How I Learned To Stop Complaining and Love Conventions

The last time I went to a Game Developers’ Conference, it was still called the Computer Game Developers’ Conference and was being held in Santa Clara. I haven’t attempted to figure out when that was exactly, but I’m guessing it was at least eight years ago.

It was always much too expensive to go — it still costs way, way too much, although I suppose that might contain the crowds and maintain the “tone” of the thing. Plus, it never seemed all that useful to me: I’ve always somehow managed to stumble into really cool jobs, so I don’t really need to “network.” And I remembered the sessions as being of questionable value, to put it tactfully. You’d get the occasional insightful one, but I can still remember sitting through an hour of a guy literally listing all the types of adventure game puzzles.
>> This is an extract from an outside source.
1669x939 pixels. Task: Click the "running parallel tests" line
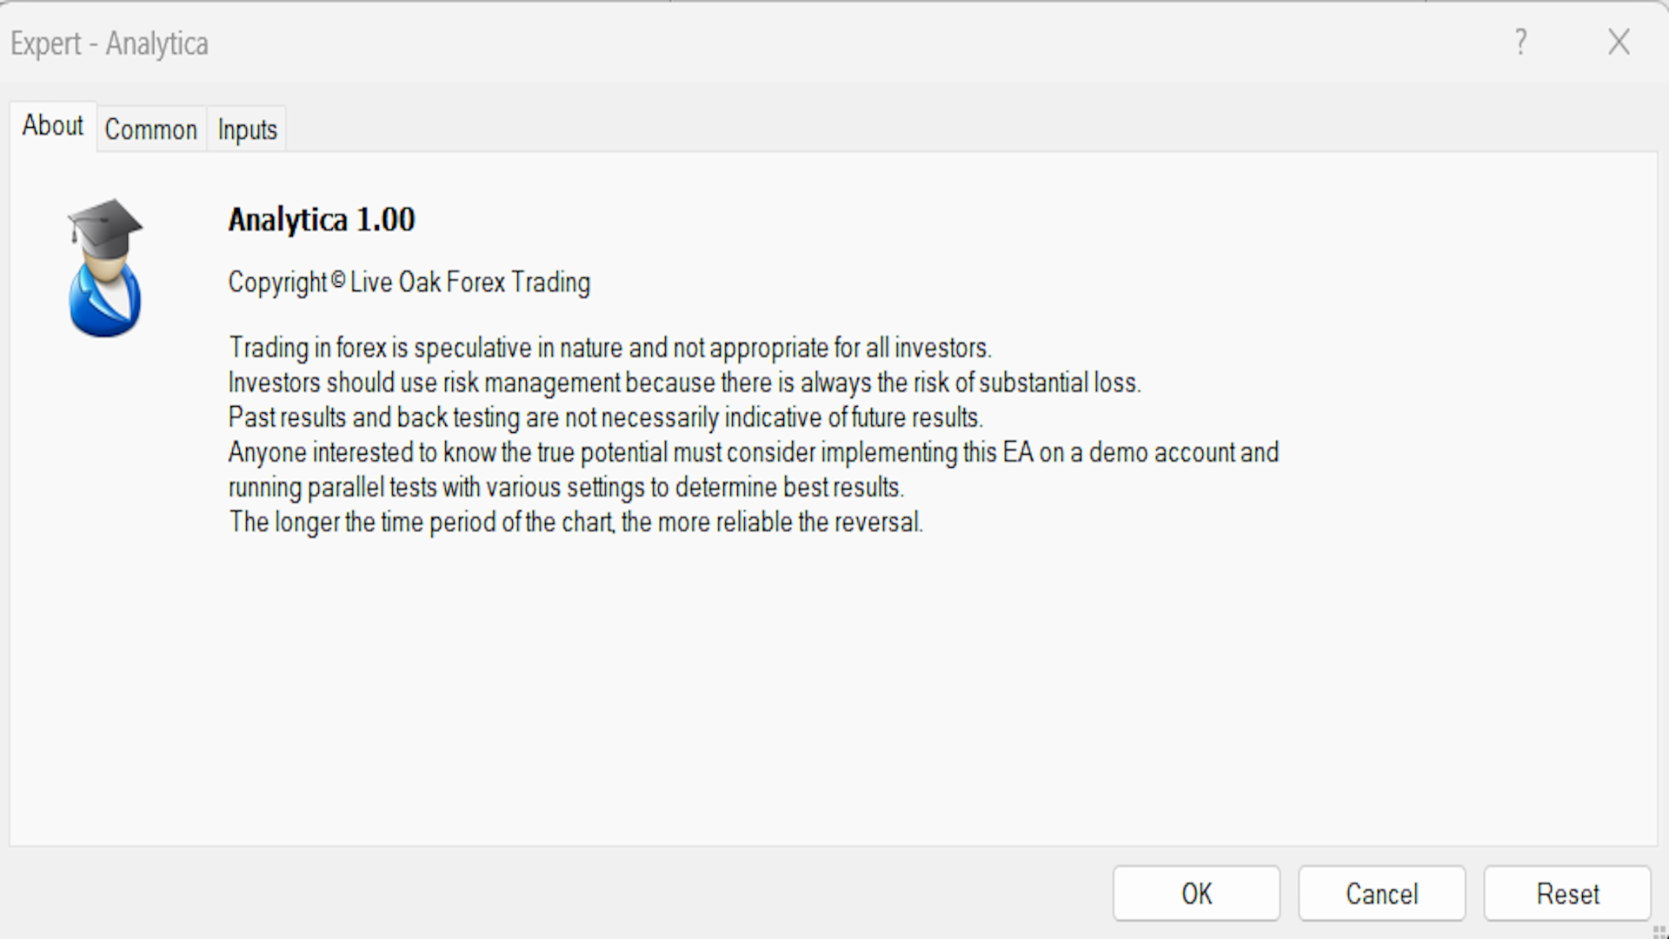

A lot’s changed since then, apparently. Since I genuinely love my job, I didn’t have to do any business-style networking, so I just got to run into a bunch of people I haven’t seen in years. And I went to two presentations, which ranged from “very good” to “excellent.” One was by Clint Hocking of Ubisoft, where he talked about the balance of improvisation vs. planned strategy in FarCry 2. (Check out Chris Remo’s detailed write-up of Hocking’s presentation on gamasutra.com, as well as descriptions of some of the other presentations. It’s definitely worth reading). The other was by Randy Smith of Tiger Style games, who talked about applying the principles of user interface design (of real-world objects, not Graphical User Interfaces) to improve puzzle readability.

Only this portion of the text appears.